▶ **WHAT THE EXERCISE ASKS**: The copy you produce must repeat each record exactly and contain no pictures.

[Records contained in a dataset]

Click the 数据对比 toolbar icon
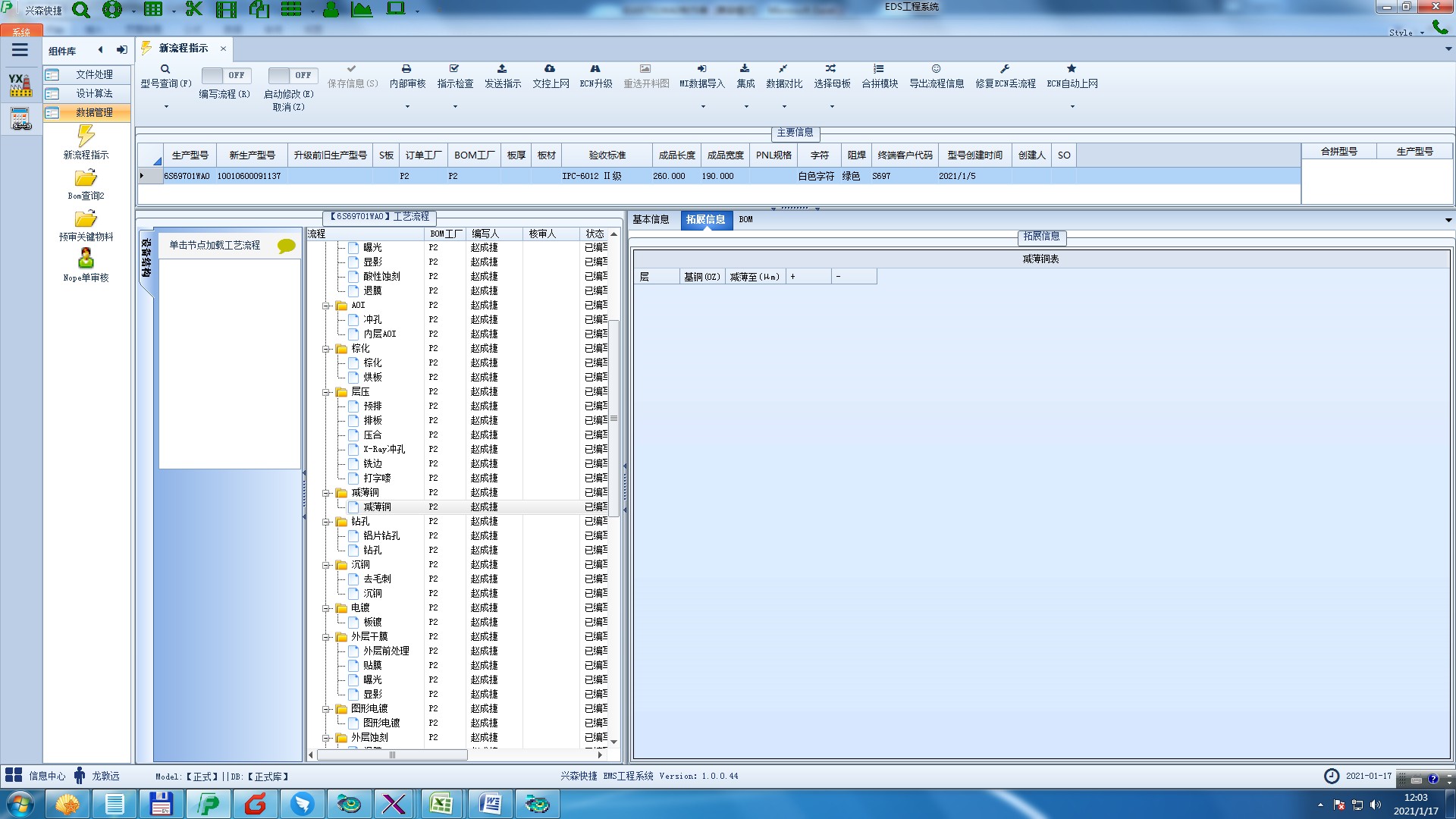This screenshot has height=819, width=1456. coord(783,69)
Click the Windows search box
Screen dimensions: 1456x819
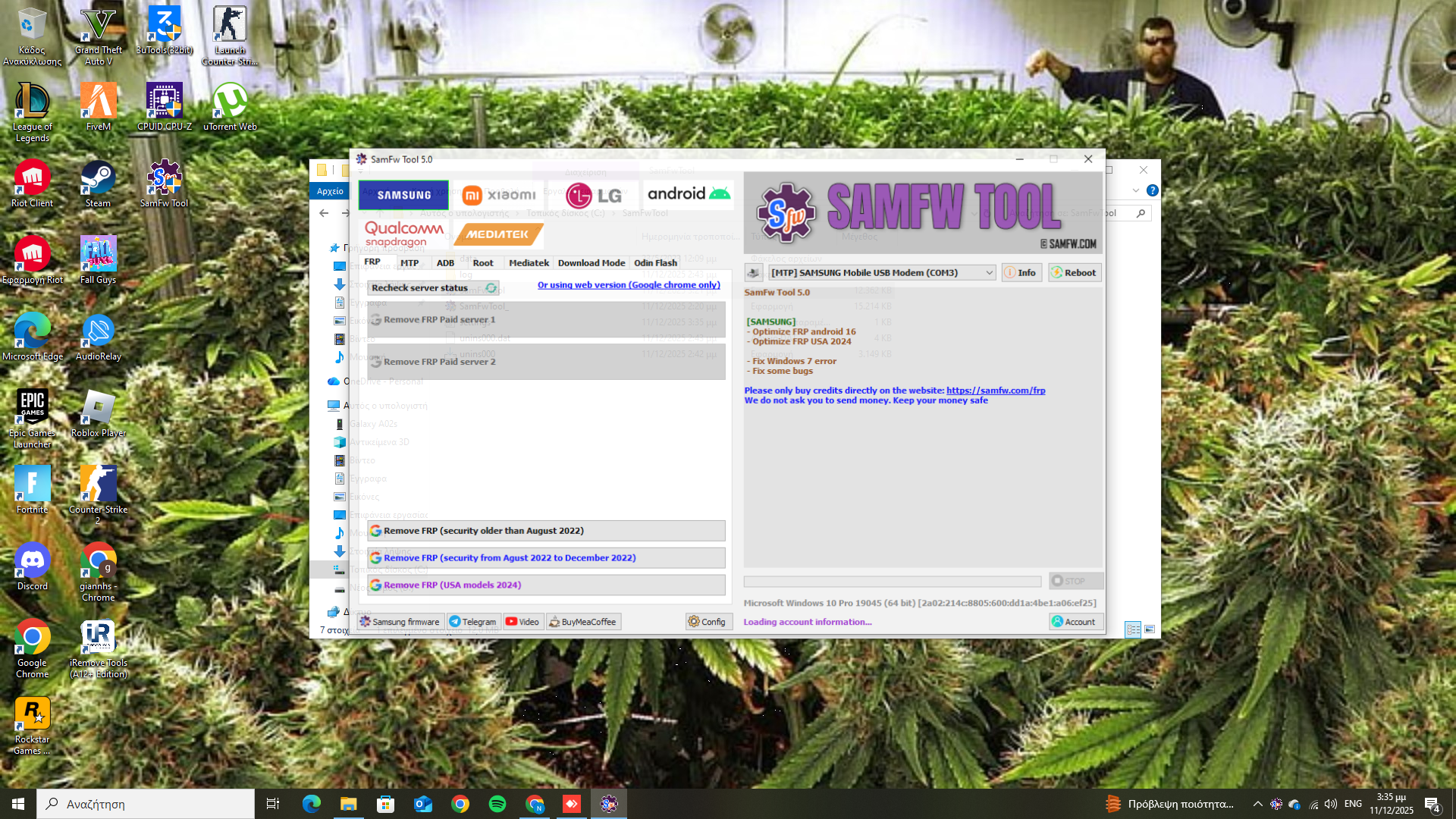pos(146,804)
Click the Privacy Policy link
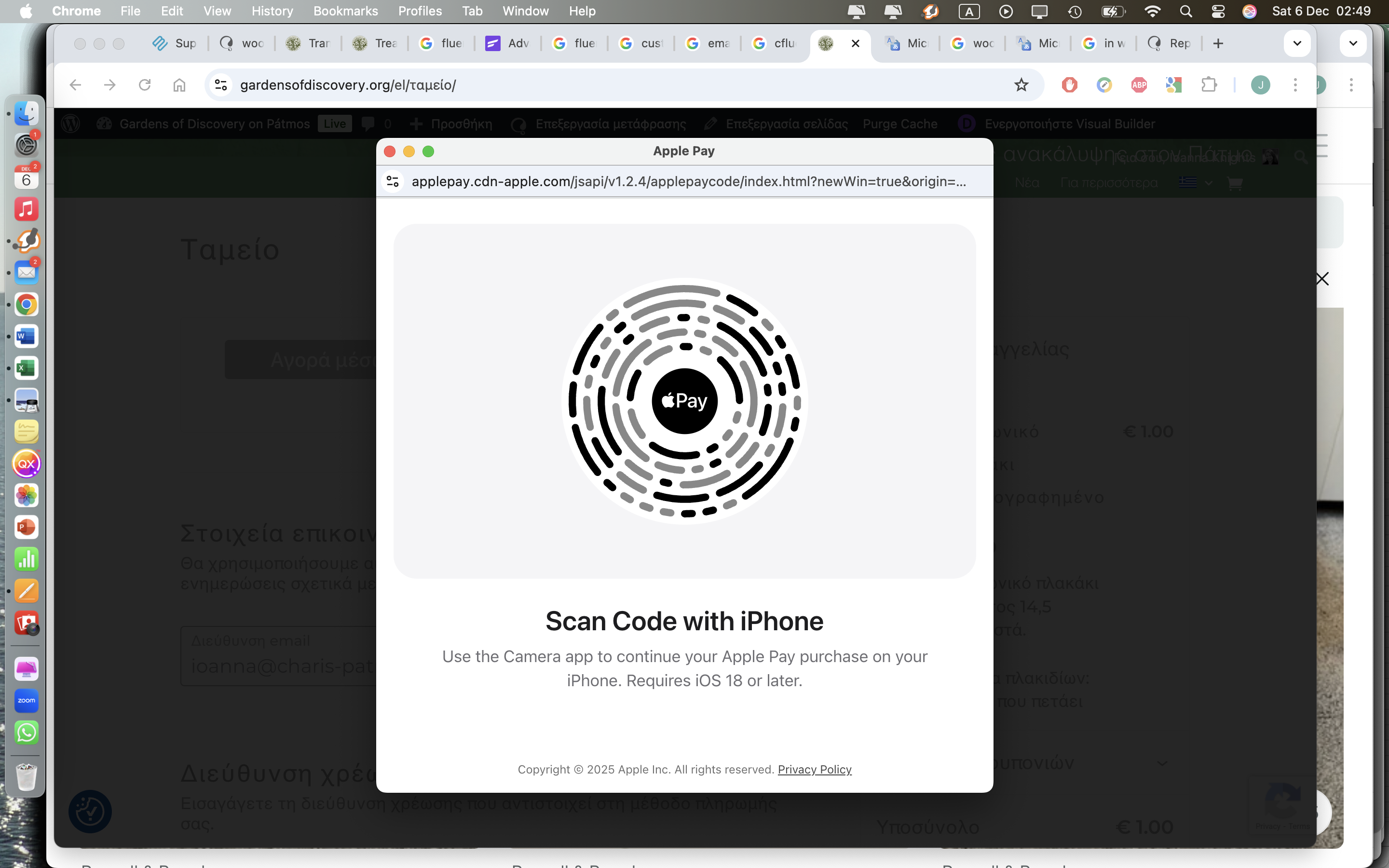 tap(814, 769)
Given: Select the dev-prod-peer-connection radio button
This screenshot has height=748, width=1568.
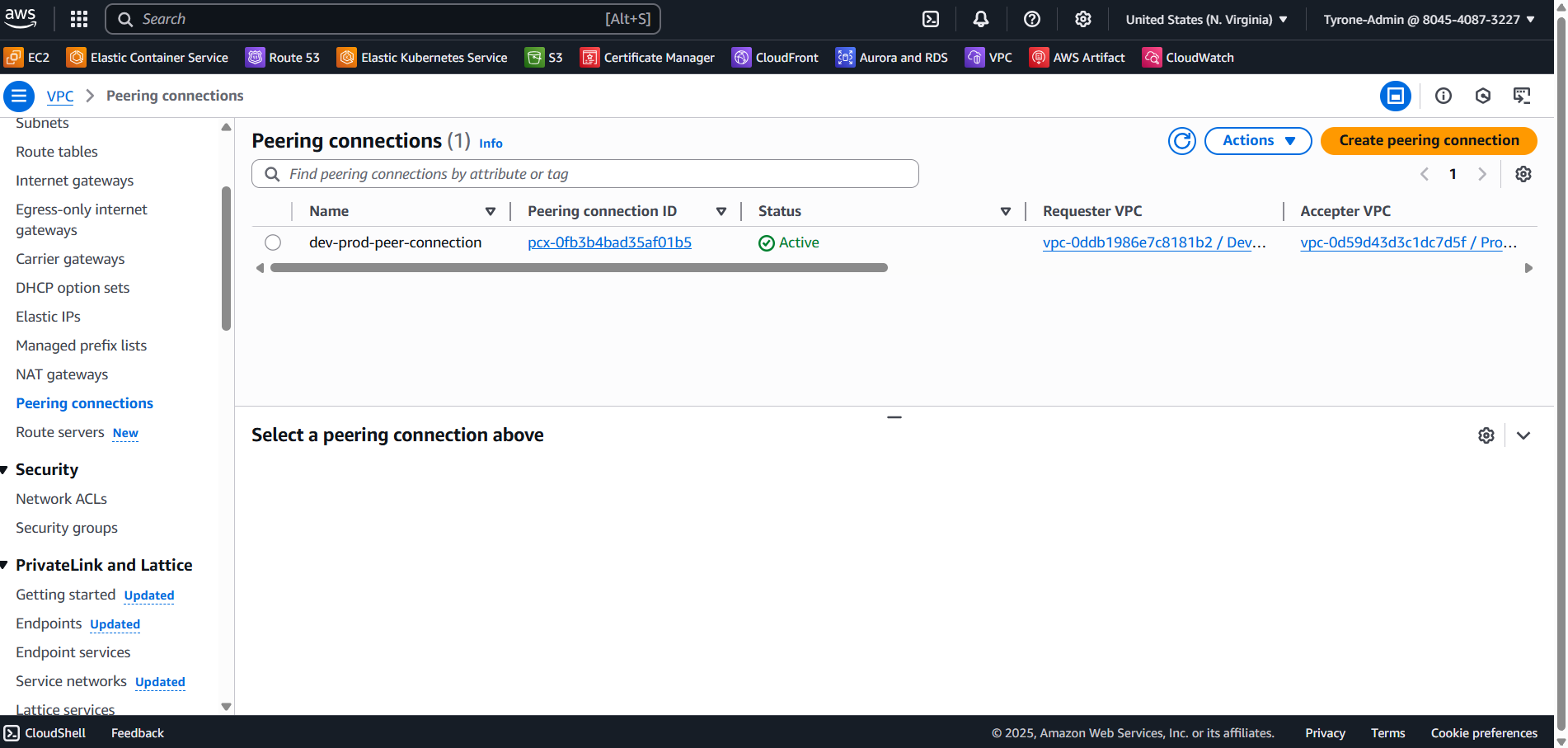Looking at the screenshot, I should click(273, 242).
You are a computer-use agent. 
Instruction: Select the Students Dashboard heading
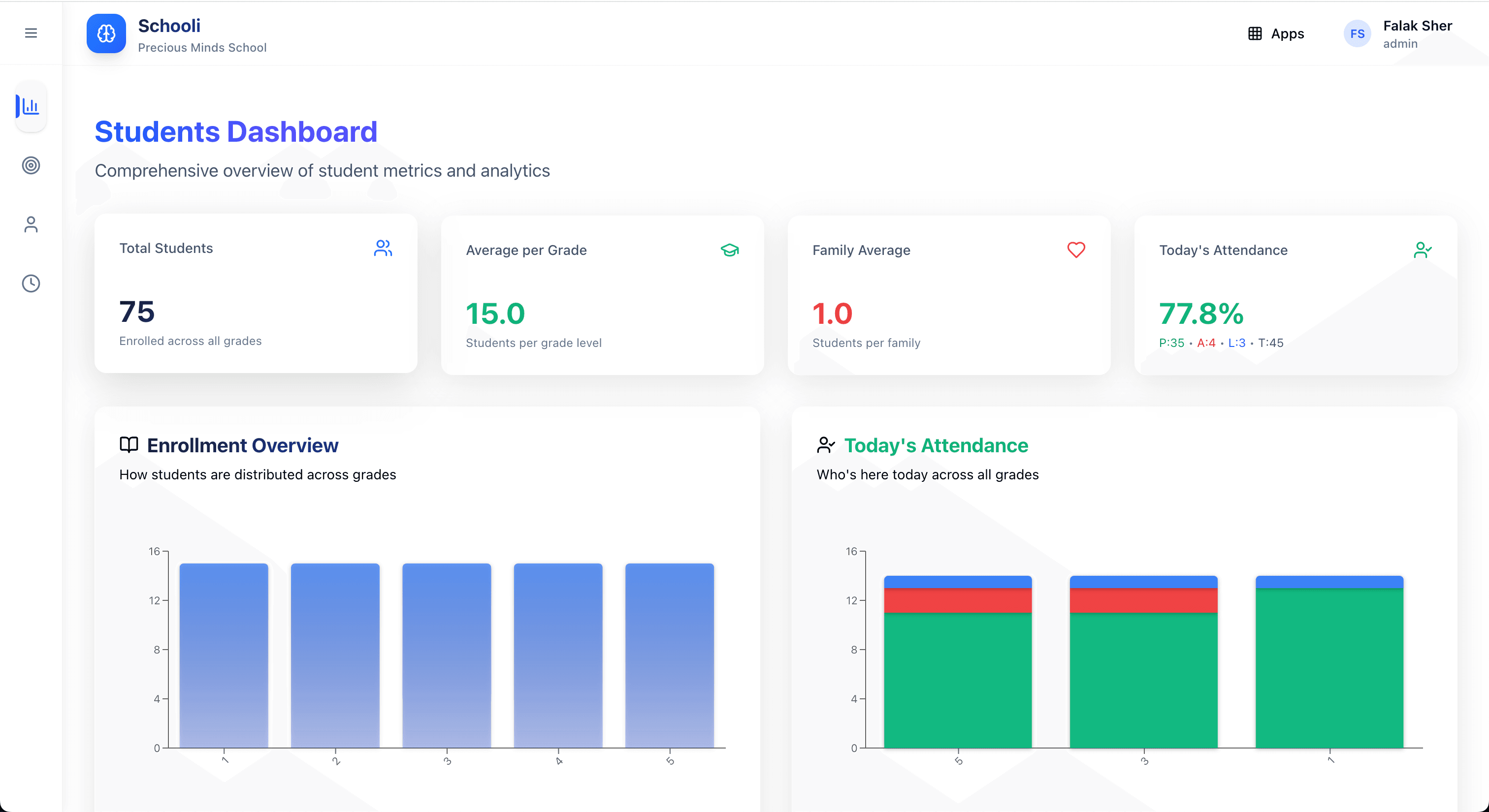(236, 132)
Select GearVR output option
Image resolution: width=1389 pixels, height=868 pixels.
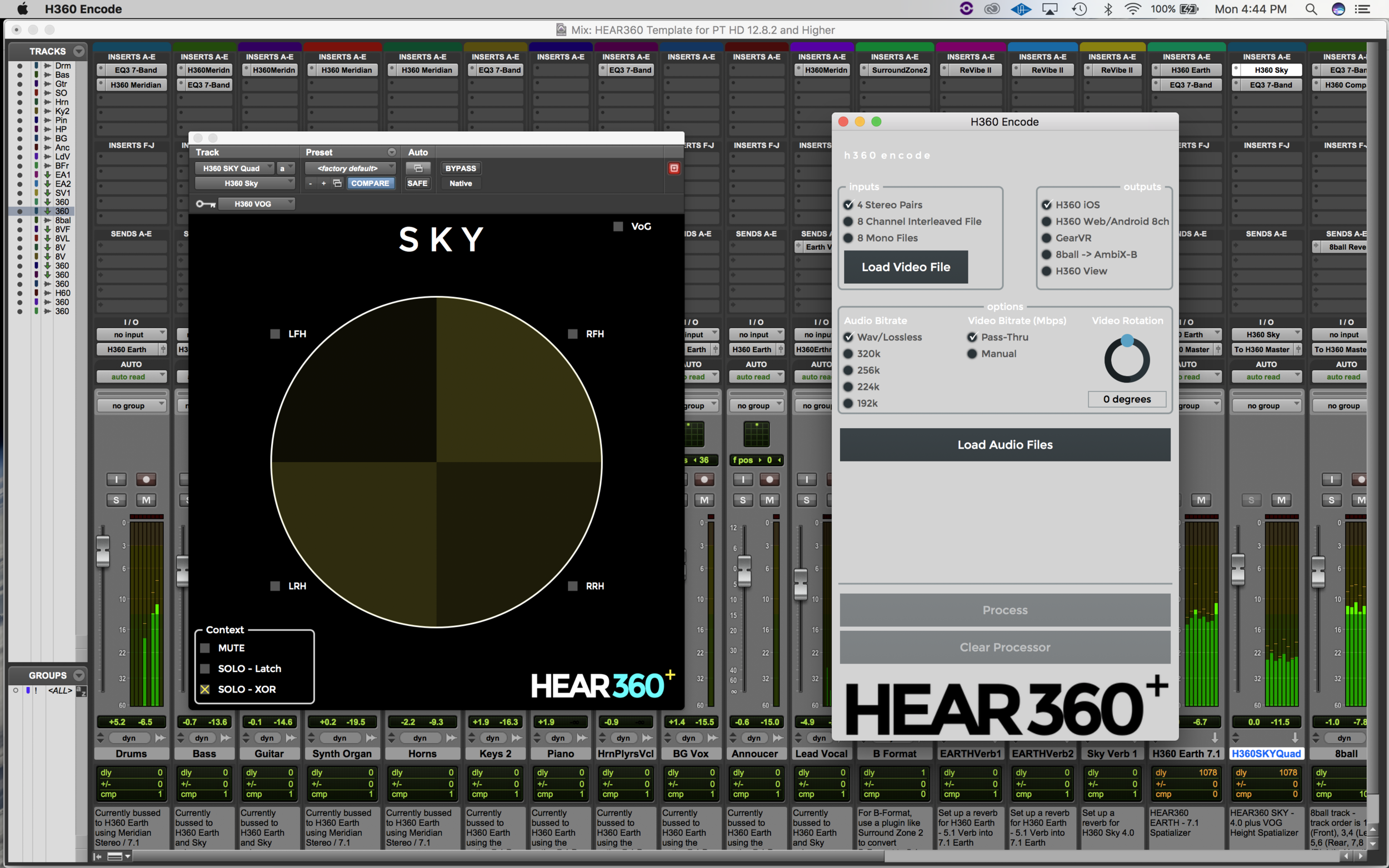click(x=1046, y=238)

▶ **ANSWER SECTION**:
Click the 数据对比 toolbar icon
This screenshot has height=819, width=1456. coord(783,69)
Click the Windows search box
Screen dimensions: 1456x819
pos(146,804)
Click the Privacy Policy link
 tap(814, 769)
Given: Select the dev-prod-peer-connection radio button
This screenshot has height=748, width=1568.
Looking at the screenshot, I should click(273, 242).
You are a computer-use agent. 
Instruction: Select the Students Dashboard heading
(236, 132)
Select GearVR output option
Image resolution: width=1389 pixels, height=868 pixels.
click(x=1046, y=238)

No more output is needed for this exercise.